▸ **WRITTEN TASK A**
In the entries, revise the stretch from the line containing "Given: Click Fulham's first yellow card icon" through the line containing "The width and" by replacing "comment" with "reply" and leaving everything else unchanged. Omit the pictures from the result.

▸ **EXTRACTED TEXT**
════════════════════
So for some reason I thought it might be instructive to read Walt Whitman and Henry Longfellow together, specifically the first edition of Leaves of Grass and The Song of Hiawatha. Both were published in 1855. The latter became, possibly, the most popular long poem in the English language, for as long as long poems were popular. The former revolutionized American, Spanish, and Portuguese poetry – eventually. Genius versus talent. Freedom versus constraint. Future versus past. Art versus kitsch. What fun.
Well, now I’m not so sure. I mean, I assumed that Hiawatha, Longfellow’s attempt at an authentic Native American epic, was better than its reputation, and it is. How much better – later, later. Let me set Whitman aside, too, and relate a story from my literary education.
I can’t remember actually reading The Song of Hiawatha, or any little chip of it, in tenth grade, but I remember the instructor using it to teach us about meter:
ON the SHORES of GITCHe GUmee
OF the SHINing BIG-Sea-WATer (Canto IX)
════════════════════
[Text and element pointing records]

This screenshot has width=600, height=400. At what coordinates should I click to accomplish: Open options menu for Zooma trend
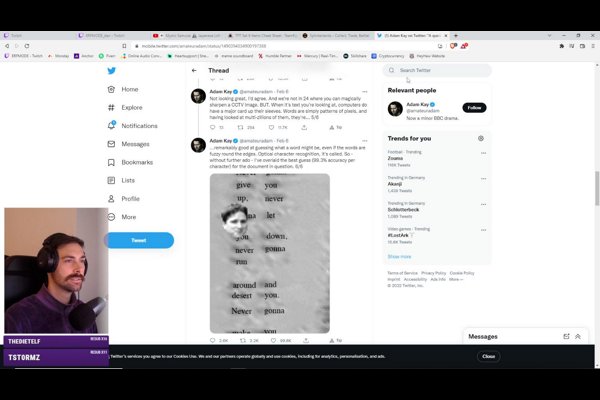pos(482,154)
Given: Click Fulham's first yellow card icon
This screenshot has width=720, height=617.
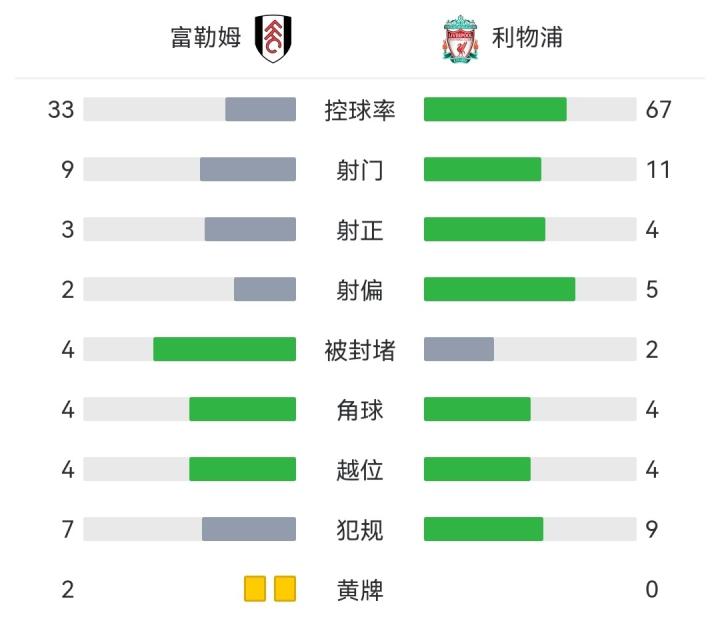Looking at the screenshot, I should click(x=255, y=589).
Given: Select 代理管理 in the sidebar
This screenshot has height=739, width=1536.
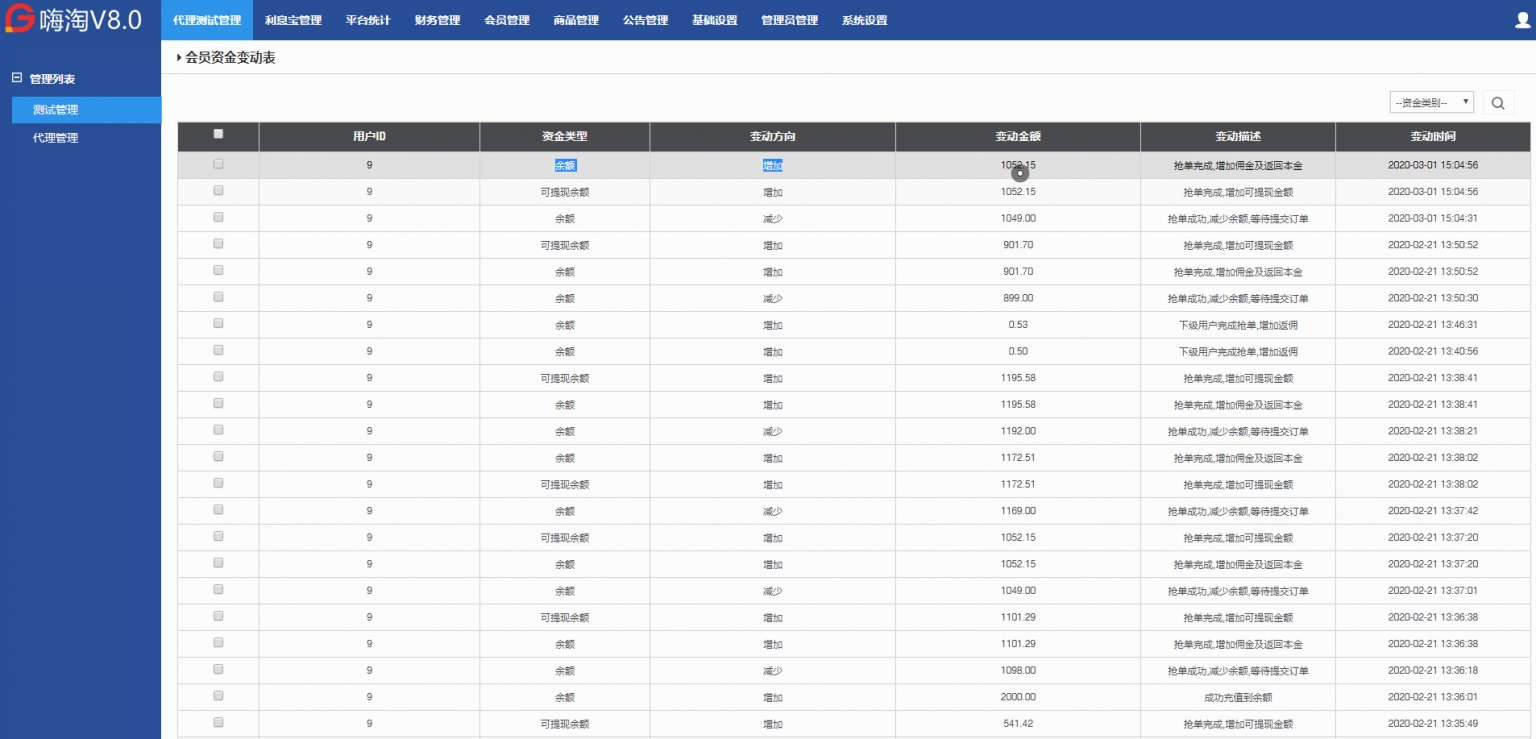Looking at the screenshot, I should click(55, 137).
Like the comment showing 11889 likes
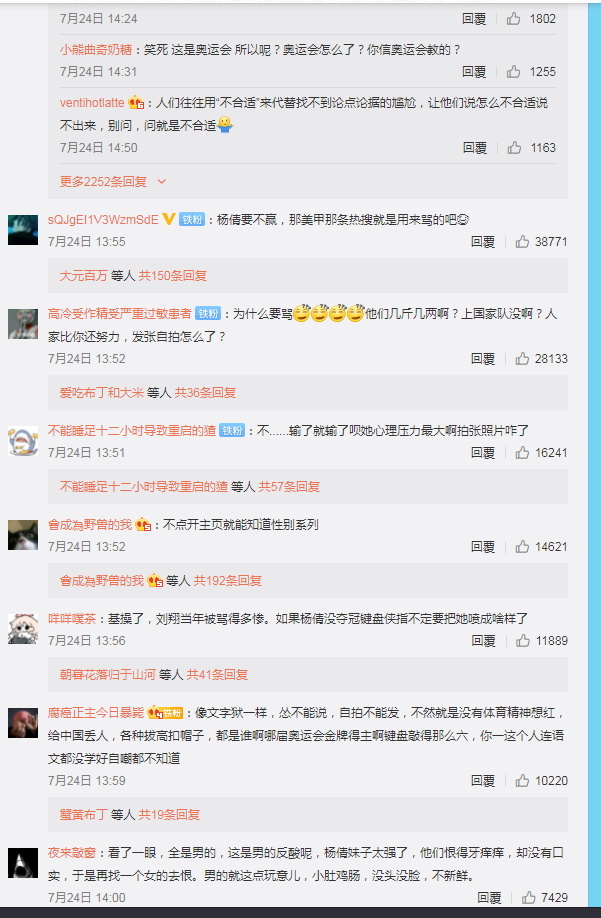The width and height of the screenshot is (601, 918). tap(523, 640)
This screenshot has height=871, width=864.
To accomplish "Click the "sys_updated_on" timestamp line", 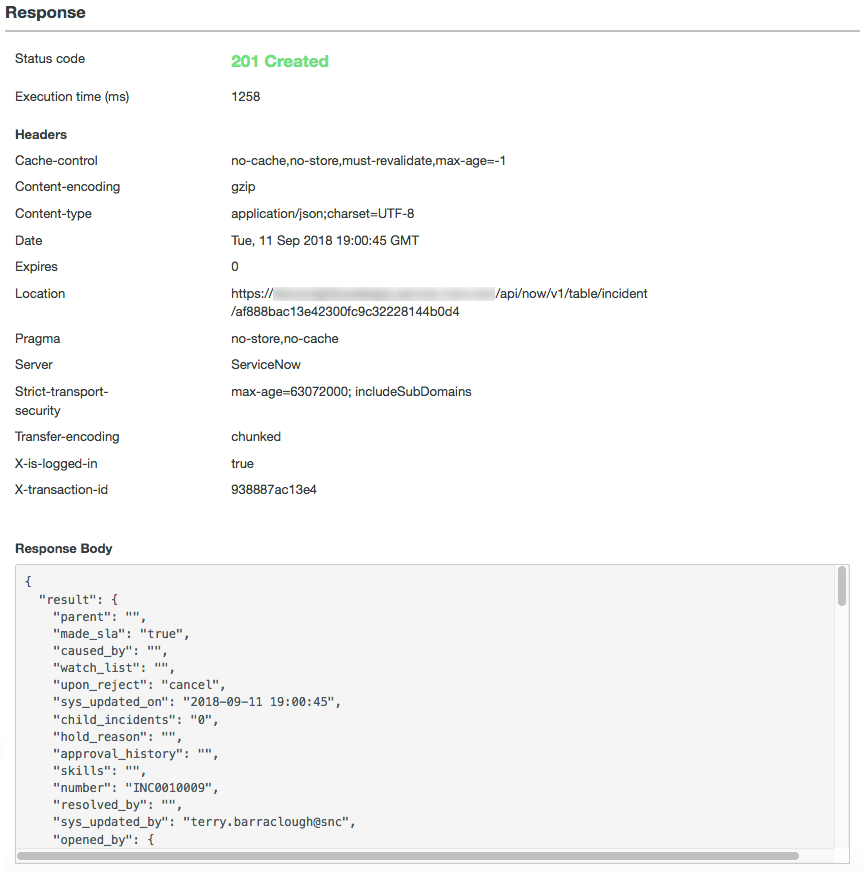I will 197,702.
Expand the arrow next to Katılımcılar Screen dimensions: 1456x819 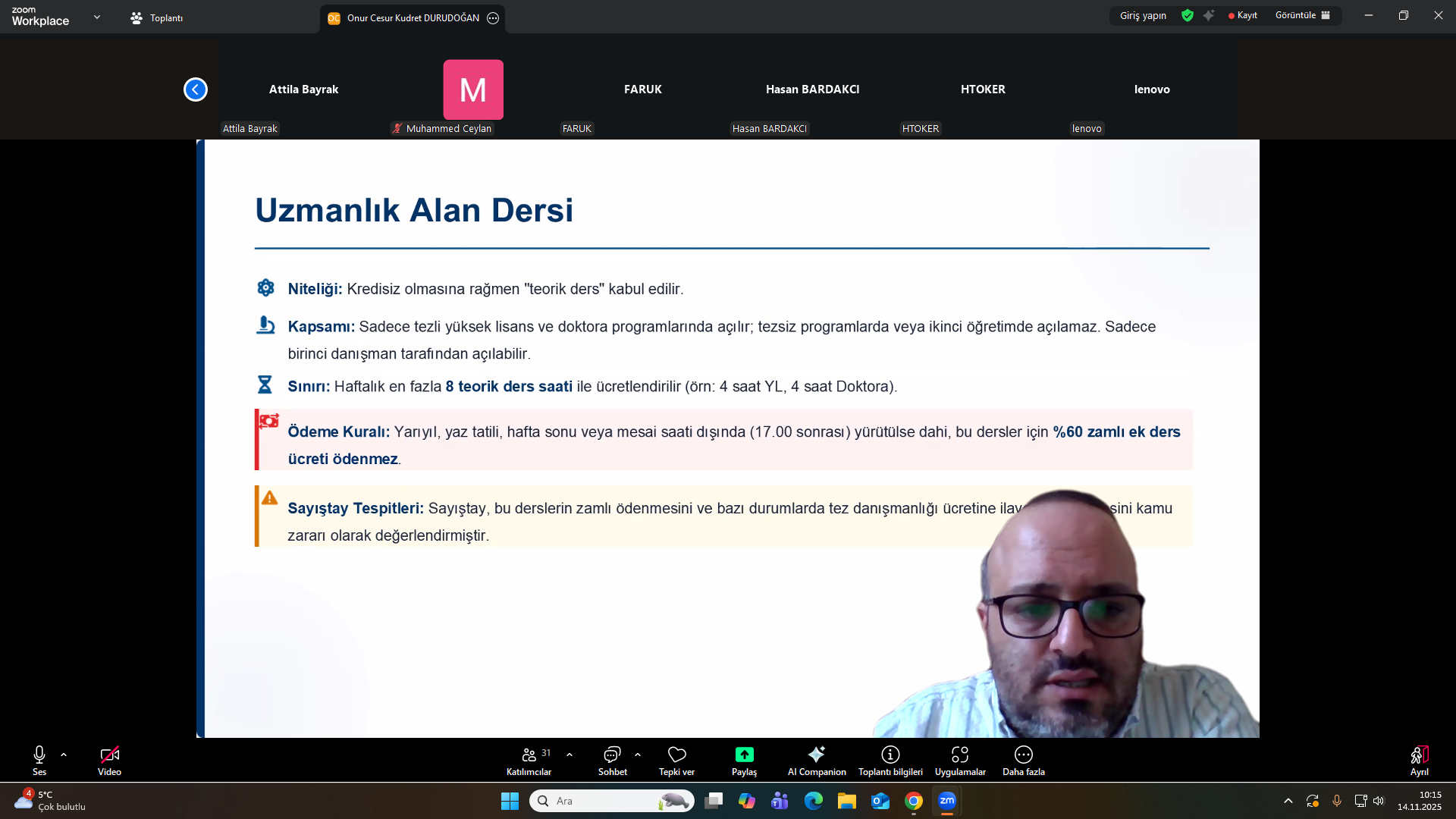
════════════════════
▸ **WRITTEN TASK B**
Carry on the essay about reading Whitman and Longfellow together, starting right after the quoted lines from Canto IX.

▸ **EXPECTED ANSWER A**
Given: Click Fulham's first yellow card icon
This screenshot has width=720, height=617.
Looking at the screenshot, I should click(x=255, y=589).
Given: Select 代理管理 in the sidebar
This screenshot has height=739, width=1536.
Looking at the screenshot, I should click(55, 137).
Like the reply showing 11889 likes
The width and height of the screenshot is (601, 918). tap(523, 640)

▸ **EXPECTED ANSWER B**
And so on, each foot given the same length, each stressed syllable pounded like a drum. Like a tom tom drum, you know, like Indians play. I think the real lesson was simply that meter exists, so a level of exaggeration was understandable.
But some damage was done. The reader does not have to – and should not – read the poem this way. The trochaic tetrameter is in fact quite natural, even conversational, while allowing for a more ritualistic, repetitive mode when useful. Hiawatha does not sound weird or artificial. Even the above lines, read naturally, closer to anapests (“On the SHORES of Gitche GUmee”) don’t sound so bad. More typically, Hiawatha sounds no more artificial to me than blank verse:
And whenever Hiawatha
Came from fishing or from hunting,
When the evening meal was ready,
And the food had been divided,
Gliding from their darksome corner,
Came the pallid guests, the strangers,
Seized upon the choicest portions
Set aside for Laughing Water,
And without rebuke or question
Flitted back among the shadows. (Canto XIX)
Those pallid guests are ghosts; this is from one of the weirdest and to me most interesting parts of the story. If this were prose, it would sound odd, but how odd? “And whenever Hiawatha came from fishing or from hunting, when the evening meal was ready, and the food had been divided” and so on. As prose, the filler becomes more visible to me – “from fishing or hunting” would be better – and maybe the clauses should be rearranged a little, but the rhythm is not particularly insistent.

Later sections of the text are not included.